EXERCISE INPUTS ::
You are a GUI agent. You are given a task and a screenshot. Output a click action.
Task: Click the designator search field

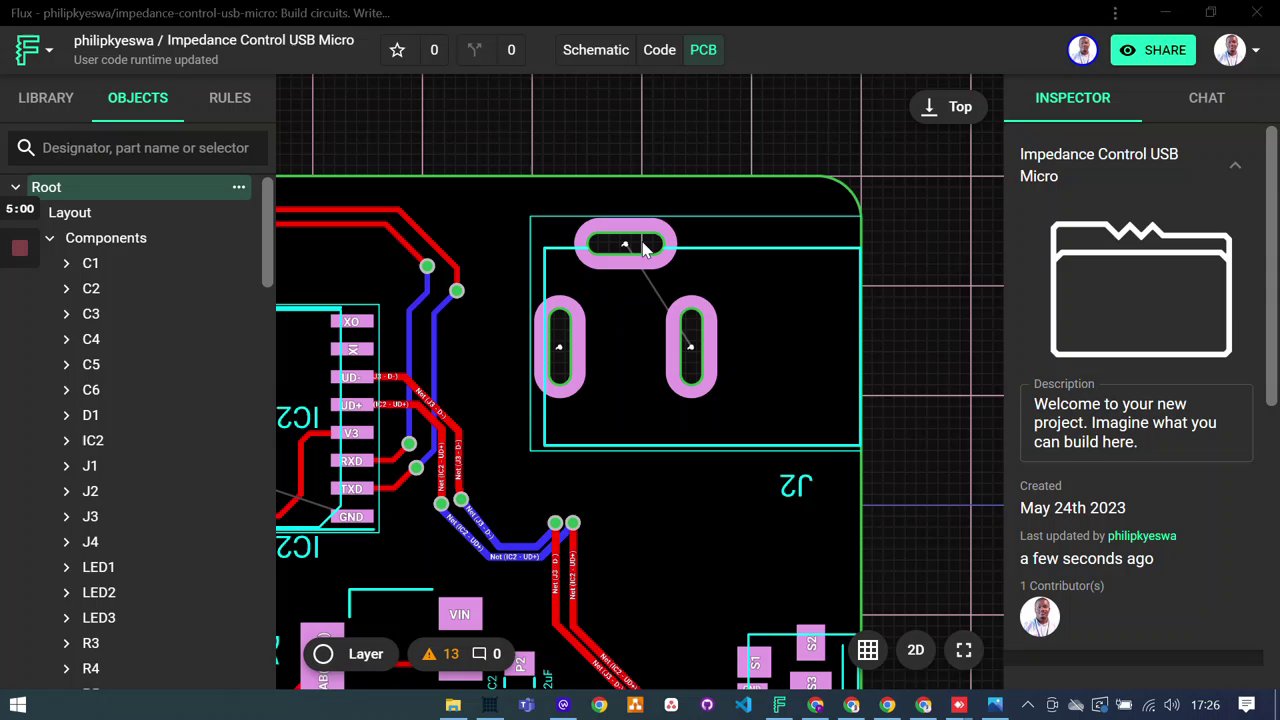145,148
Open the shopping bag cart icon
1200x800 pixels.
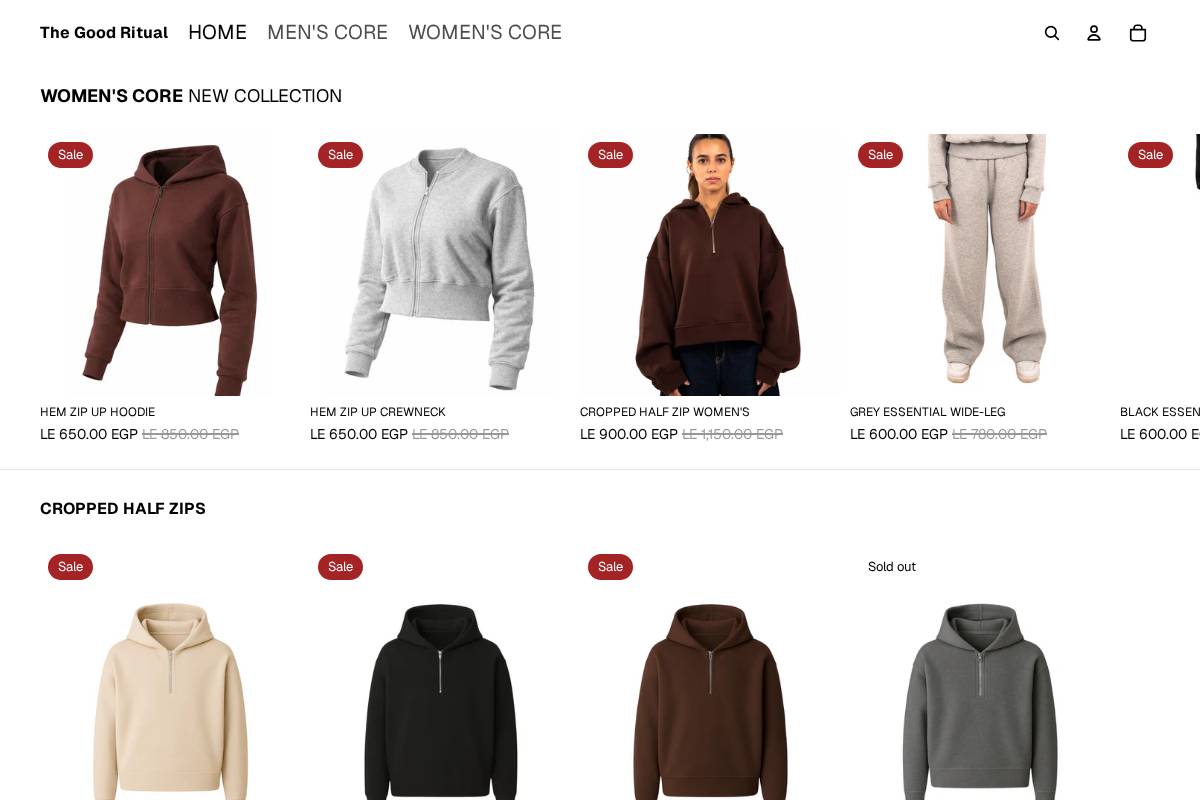pyautogui.click(x=1138, y=33)
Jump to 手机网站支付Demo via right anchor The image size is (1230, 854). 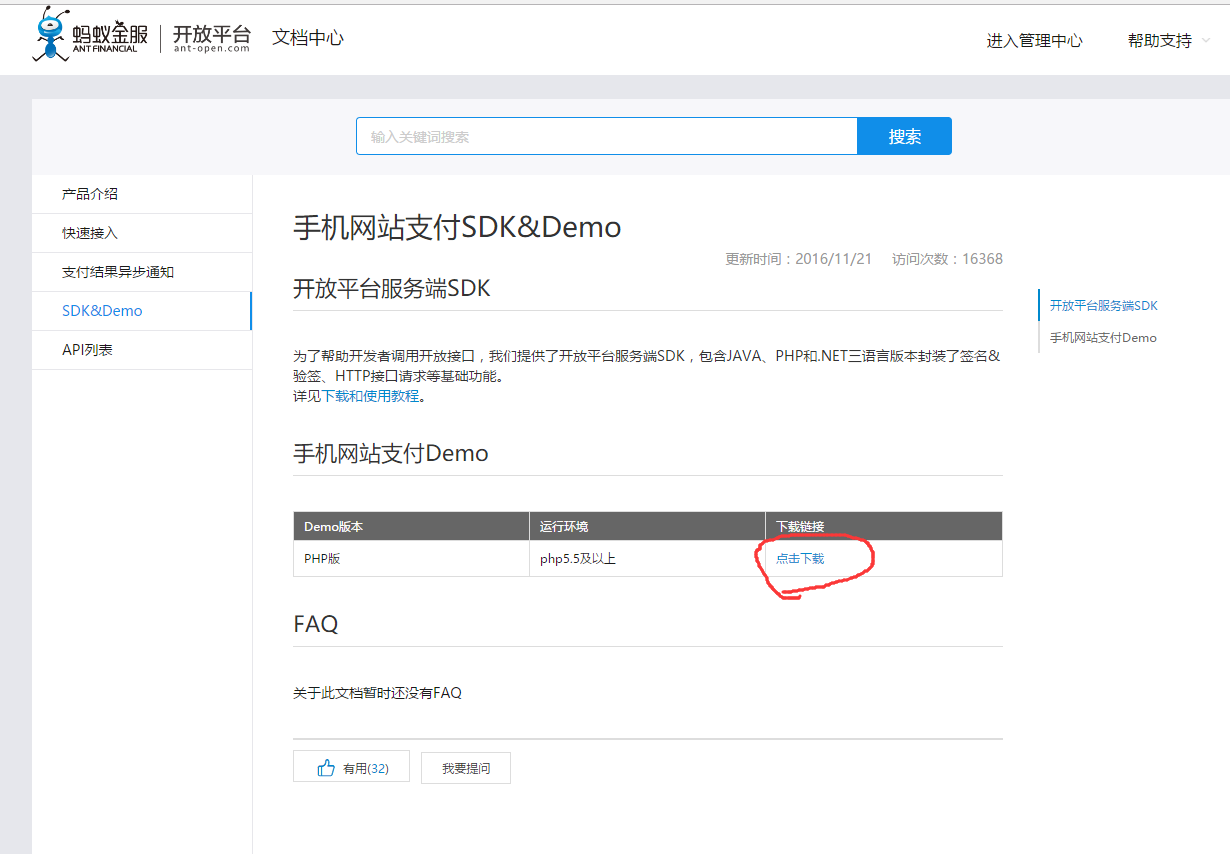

WORK TASK :: Would you transcribe all of the data exactly, omitting any pictures?

ANSWER FOR THE TASK ::
You are a GUI agent. You are given a task and a screenshot. Output a click action.
Task: Click the designator search field

145,148
Open the shopping bag cart icon
1200x800 pixels.
pyautogui.click(x=1138, y=33)
Jump to 手机网站支付Demo via right anchor The image size is (1230, 854). 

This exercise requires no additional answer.